How to start electrifying logistics fleets on the right foot

How to get started with electrifying logistics fleets

The logistics sector is a good place to use electric vehicles. The number of online shoppers and deliveries has grown during the COVID-19 pandemic. This growth is especially seen in urban areas. Clean transport policies and an increasing focus on sustainable cities means that the last-mile is quickly moving towards using electric vehicles. For example, online supermarket Picnic has already started using 100% electric vehicles for deliveries. Retail giant Amazon has also committed to becoming carbon-neutral by 2040.

But many logistics and delivery fleets are just starting up with this process, experimenting with their first electric vehicles and charging strategies. This means they are now in the perfect position to look at best practices in the electrification of fleets and start their electric journey on the right foot with a smart, scalable strategy for the future.

What are some of the most important things to keep in mind before kick-starting an electric logistics fleet operation? Let's take a look below.

Integrating charging infrastructure into your site

If your business is starting to go electric, one pain point you might run into is not having enough thought put into the charging infrastructure. This can be a problem for fleets and the logistics sector. Even though buying your first electric vehicles is important, you also need to look at the existing depot and grid infrastructure and plan for any potential upgrades in the long term.

There are many factors to consider when deciding to electrify your site. Things like the grid connection, parking spots, driveways, and the best places for charging infrastructure all need to be taken into account.

Electric vehicles will take a few months to a few years to be delivered to the depot. This means that the charging infrastructure for these vehicles must be set up in advance. Otherwise, the new electric fleet will not be able to function properly.

You need to think about when you should install the charging infrastructure. It's not just about buying and installing a charger. You also need to think about how big the grid needs to be, and if it needs to be upgraded. That takes a long time, so you need to plan ahead and understand what you need from the charging infrastructure before you rollout electric vehicles.

To think about the charging infrastructure, the fleet charging process must also be considered. Unlike an ICE equivalent, an electric vehicle cannot get to a full 'tank' in two minutes. Perhaps the new EVs are also going to be used on new routes, or existing routes need to be adapted so that the operator can make the best out of their new vehicles.

Choosing the right partner to design and build your EV fleet depot

Many operators will start their electrification process even if they don't have prior experience in setting up a charging site for an electric fleet. This is totally normal.
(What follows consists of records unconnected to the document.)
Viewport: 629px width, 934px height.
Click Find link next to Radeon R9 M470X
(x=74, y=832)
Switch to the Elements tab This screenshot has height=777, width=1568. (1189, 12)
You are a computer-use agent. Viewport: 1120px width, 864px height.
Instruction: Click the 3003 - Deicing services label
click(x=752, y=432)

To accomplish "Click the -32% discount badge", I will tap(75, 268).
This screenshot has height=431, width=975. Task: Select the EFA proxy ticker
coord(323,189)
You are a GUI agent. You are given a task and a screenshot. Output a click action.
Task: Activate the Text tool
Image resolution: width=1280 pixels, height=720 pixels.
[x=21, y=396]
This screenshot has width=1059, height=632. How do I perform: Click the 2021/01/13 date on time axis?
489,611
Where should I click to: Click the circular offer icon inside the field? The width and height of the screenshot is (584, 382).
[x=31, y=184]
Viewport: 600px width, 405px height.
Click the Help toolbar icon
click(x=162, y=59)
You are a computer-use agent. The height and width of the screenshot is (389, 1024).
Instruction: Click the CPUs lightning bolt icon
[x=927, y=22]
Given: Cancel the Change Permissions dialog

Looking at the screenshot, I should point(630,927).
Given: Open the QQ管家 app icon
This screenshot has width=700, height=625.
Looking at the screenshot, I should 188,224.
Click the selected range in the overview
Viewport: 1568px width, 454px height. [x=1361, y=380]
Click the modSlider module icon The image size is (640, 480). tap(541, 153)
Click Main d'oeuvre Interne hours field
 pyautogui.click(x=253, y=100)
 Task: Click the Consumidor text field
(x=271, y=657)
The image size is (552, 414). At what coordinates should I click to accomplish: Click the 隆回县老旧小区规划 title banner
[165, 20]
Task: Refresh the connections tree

It is even more important to choose the right electrification partner. This partner should have a lot of experience with designing and building electric depots. They should also be able to help you plan the site, choose the electrical equipment, and manage energy use. It is also helpful if this partner has experience working with different engineering companies.

Choosing the right hardware and fleet management software

You should find a partner who can provide a charging solution that also has integrated management software. This will allow you to choose from a variety of charging hardware, including AC and DC chargers. You should also consider factors like build quality, warranty, and how fast you can integrate new chargers as your business grows.

Fleet management software is important to have for an efficient logistics operation. Most operators in this field are already familiar with planning tools. With both vehicles and chargers that need to be monitored, a centralized operation, with IT tools that can exchange change data, becomes essential.

This allows operators to manage energy easily, improve the accessibility of charging points, and use smart charging processes to make the most of the existing infrastructure while minimizing costs and increasing vehicle time on the road.